*Data provided:*

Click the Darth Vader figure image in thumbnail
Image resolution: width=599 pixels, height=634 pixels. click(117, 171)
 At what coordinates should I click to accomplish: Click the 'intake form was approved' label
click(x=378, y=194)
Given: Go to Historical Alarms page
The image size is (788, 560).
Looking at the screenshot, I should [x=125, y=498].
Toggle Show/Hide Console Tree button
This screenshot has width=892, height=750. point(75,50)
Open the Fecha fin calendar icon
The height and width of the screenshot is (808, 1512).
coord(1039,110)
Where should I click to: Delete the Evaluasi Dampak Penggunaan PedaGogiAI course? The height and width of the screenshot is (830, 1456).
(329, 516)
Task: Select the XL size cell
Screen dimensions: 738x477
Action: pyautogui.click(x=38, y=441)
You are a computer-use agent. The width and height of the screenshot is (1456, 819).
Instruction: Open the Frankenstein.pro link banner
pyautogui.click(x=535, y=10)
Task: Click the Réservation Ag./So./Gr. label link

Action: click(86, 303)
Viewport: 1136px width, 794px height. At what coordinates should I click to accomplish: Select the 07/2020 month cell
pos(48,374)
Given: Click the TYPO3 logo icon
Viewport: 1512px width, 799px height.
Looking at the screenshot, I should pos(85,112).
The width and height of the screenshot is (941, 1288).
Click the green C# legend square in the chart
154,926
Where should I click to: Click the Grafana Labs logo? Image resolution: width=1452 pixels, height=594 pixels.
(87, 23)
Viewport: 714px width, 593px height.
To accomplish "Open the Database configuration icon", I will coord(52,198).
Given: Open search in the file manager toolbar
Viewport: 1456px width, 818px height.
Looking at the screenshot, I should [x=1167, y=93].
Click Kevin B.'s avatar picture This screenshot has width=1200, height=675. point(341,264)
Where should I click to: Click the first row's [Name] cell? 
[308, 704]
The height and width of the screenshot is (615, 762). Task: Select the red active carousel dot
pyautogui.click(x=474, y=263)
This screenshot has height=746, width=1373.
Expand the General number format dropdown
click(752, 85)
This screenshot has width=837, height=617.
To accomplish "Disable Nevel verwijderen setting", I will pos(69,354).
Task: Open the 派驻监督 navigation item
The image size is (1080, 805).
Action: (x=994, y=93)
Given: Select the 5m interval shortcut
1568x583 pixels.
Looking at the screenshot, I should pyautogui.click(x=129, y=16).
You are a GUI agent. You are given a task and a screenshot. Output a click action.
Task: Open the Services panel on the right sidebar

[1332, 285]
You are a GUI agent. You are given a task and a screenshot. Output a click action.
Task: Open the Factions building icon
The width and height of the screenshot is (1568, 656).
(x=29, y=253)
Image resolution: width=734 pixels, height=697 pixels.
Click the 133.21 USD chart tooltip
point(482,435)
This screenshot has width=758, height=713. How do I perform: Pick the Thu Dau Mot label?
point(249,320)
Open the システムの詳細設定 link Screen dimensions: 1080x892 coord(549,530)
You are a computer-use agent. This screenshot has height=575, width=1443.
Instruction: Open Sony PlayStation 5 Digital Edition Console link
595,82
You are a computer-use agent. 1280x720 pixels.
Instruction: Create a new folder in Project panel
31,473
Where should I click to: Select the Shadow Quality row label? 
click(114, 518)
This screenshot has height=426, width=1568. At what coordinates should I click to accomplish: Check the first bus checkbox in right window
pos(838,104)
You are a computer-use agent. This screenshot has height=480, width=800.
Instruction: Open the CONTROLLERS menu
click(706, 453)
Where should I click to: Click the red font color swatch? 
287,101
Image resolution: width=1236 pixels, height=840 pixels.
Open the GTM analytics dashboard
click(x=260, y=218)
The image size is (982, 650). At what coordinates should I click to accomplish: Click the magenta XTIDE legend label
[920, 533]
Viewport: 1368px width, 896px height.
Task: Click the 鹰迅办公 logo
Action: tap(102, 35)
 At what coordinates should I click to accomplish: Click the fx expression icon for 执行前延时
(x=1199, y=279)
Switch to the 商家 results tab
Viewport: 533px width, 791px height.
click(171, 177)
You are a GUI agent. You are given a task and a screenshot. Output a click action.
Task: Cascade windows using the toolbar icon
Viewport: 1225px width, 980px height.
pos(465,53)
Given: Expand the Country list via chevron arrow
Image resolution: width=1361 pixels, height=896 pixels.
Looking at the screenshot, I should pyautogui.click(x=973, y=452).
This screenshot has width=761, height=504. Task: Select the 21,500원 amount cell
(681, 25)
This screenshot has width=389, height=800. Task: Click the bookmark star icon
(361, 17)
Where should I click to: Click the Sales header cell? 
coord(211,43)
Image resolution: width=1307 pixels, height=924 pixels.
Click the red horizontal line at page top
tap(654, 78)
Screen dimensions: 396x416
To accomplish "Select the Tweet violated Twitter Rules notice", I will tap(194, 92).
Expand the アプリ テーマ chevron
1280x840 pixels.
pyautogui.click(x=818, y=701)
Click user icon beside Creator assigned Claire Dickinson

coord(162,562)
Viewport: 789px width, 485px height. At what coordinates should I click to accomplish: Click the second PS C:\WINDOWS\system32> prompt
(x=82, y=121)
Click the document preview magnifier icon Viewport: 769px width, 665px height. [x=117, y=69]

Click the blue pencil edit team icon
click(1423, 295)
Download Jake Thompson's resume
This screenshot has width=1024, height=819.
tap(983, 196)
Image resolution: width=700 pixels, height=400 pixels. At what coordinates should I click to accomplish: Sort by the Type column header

*What you need to do:* Please copy every row above word for word, from the first to the last.

*Task solution:*
Click the Darth Vader figure image in thumbnail
Image resolution: width=599 pixels, height=634 pixels. click(117, 171)
 At what coordinates should I click to accomplish: Click the 'intake form was approved' label
click(x=378, y=194)
Given: Go to Historical Alarms page
The image size is (788, 560).
Looking at the screenshot, I should [x=125, y=498].
Toggle Show/Hide Console Tree button
This screenshot has width=892, height=750. point(75,50)
Open the Fecha fin calendar icon
The height and width of the screenshot is (808, 1512).
coord(1039,110)
Where should I click to: Delete the Evaluasi Dampak Penggunaan PedaGogiAI course? The height and width of the screenshot is (830, 1456).
(329, 516)
Task: Select the XL size cell
Screen dimensions: 738x477
Action: pyautogui.click(x=38, y=441)
You are a computer-use agent. The width and height of the screenshot is (1456, 819).
Instruction: Open the Frankenstein.pro link banner
pyautogui.click(x=535, y=10)
Task: Click the Réservation Ag./So./Gr. label link

Action: click(86, 303)
Viewport: 1136px width, 794px height. At what coordinates should I click to accomplish: Select the 07/2020 month cell
pos(48,374)
Given: Click the TYPO3 logo icon
Viewport: 1512px width, 799px height.
Looking at the screenshot, I should pos(85,112).
The width and height of the screenshot is (941, 1288).
Click the green C# legend square in the chart
154,926
Where should I click to: Click the Grafana Labs logo? Image resolution: width=1452 pixels, height=594 pixels.
(87, 23)
Viewport: 714px width, 593px height.
To accomplish "Open the Database configuration icon", I will coord(52,198).
Given: Open search in the file manager toolbar
Viewport: 1456px width, 818px height.
Looking at the screenshot, I should [x=1167, y=93].
Click Kevin B.'s avatar picture This screenshot has width=1200, height=675. point(341,264)
Where should I click to: Click the first row's [Name] cell? 
[308, 704]
The height and width of the screenshot is (615, 762). Task: Select the red active carousel dot
pyautogui.click(x=474, y=263)
This screenshot has height=746, width=1373.
Expand the General number format dropdown
click(752, 85)
This screenshot has width=837, height=617.
To accomplish "Disable Nevel verwijderen setting", I will pos(69,354).
Task: Open the 派驻监督 navigation item
The image size is (1080, 805).
Action: (x=994, y=93)
Given: Select the 5m interval shortcut
1568x583 pixels.
Looking at the screenshot, I should pyautogui.click(x=129, y=16).
You are a GUI agent. You are given a task and a screenshot. Output a click action.
Task: Open the Services panel on the right sidebar

[1332, 285]
You are a GUI agent. You are given a task and a screenshot. Output a click action.
Task: Open the Factions building icon
The width and height of the screenshot is (1568, 656).
(x=29, y=253)
Image resolution: width=734 pixels, height=697 pixels.
Click the 133.21 USD chart tooltip
point(482,435)
This screenshot has width=758, height=713. How do I perform: Pick the Thu Dau Mot label?
point(249,320)
Open the システムの詳細設定 link Screen dimensions: 1080x892 coord(549,530)
You are a computer-use agent. This screenshot has height=575, width=1443.
Instruction: Open Sony PlayStation 5 Digital Edition Console link
595,82
You are a computer-use agent. 1280x720 pixels.
Instruction: Create a new folder in Project panel
31,473
Where should I click to: Select the Shadow Quality row label? 
click(114, 518)
This screenshot has height=426, width=1568. At what coordinates should I click to accomplish: Check the first bus checkbox in right window
pos(838,104)
You are a computer-use agent. This screenshot has height=480, width=800.
Instruction: Open the CONTROLLERS menu
click(706, 453)
Where should I click to: Click the red font color swatch? 
287,101
Image resolution: width=1236 pixels, height=840 pixels.
Open the GTM analytics dashboard
click(x=260, y=218)
The image size is (982, 650). At what coordinates should I click to accomplish: Click the magenta XTIDE legend label
[920, 533]
Viewport: 1368px width, 896px height.
Task: Click the 鹰迅办公 logo
Action: tap(102, 35)
 At what coordinates should I click to accomplish: Click the fx expression icon for 执行前延时
(x=1199, y=279)
Switch to the 商家 results tab
Viewport: 533px width, 791px height.
click(171, 177)
You are a GUI agent. You are given a task and a screenshot. Output a click action.
Task: Cascade windows using the toolbar icon
Viewport: 1225px width, 980px height.
pos(465,53)
Given: Expand the Country list via chevron arrow
Image resolution: width=1361 pixels, height=896 pixels.
Looking at the screenshot, I should pyautogui.click(x=973, y=452).
This screenshot has width=761, height=504. Task: Select the 21,500원 amount cell
(681, 25)
This screenshot has width=389, height=800. Task: Click the bookmark star icon
(361, 17)
Where should I click to: Click the Sales header cell? 
coord(211,43)
Image resolution: width=1307 pixels, height=924 pixels.
Click the red horizontal line at page top
tap(654, 78)
Screen dimensions: 396x416
To accomplish "Select the Tweet violated Twitter Rules notice", I will tap(194, 92).
Expand the アプリ テーマ chevron
1280x840 pixels.
pyautogui.click(x=818, y=701)
Click user icon beside Creator assigned Claire Dickinson

coord(162,562)
Viewport: 789px width, 485px height. At what coordinates should I click to accomplish: Click the second PS C:\WINDOWS\system32> prompt
(x=82, y=121)
Click the document preview magnifier icon Viewport: 769px width, 665px height. [x=117, y=69]

Click the blue pencil edit team icon
click(1423, 295)
Download Jake Thompson's resume
This screenshot has width=1024, height=819.
tap(983, 196)
Image resolution: width=700 pixels, height=400 pixels. At what coordinates should I click to accomplish: Sort by the Type column header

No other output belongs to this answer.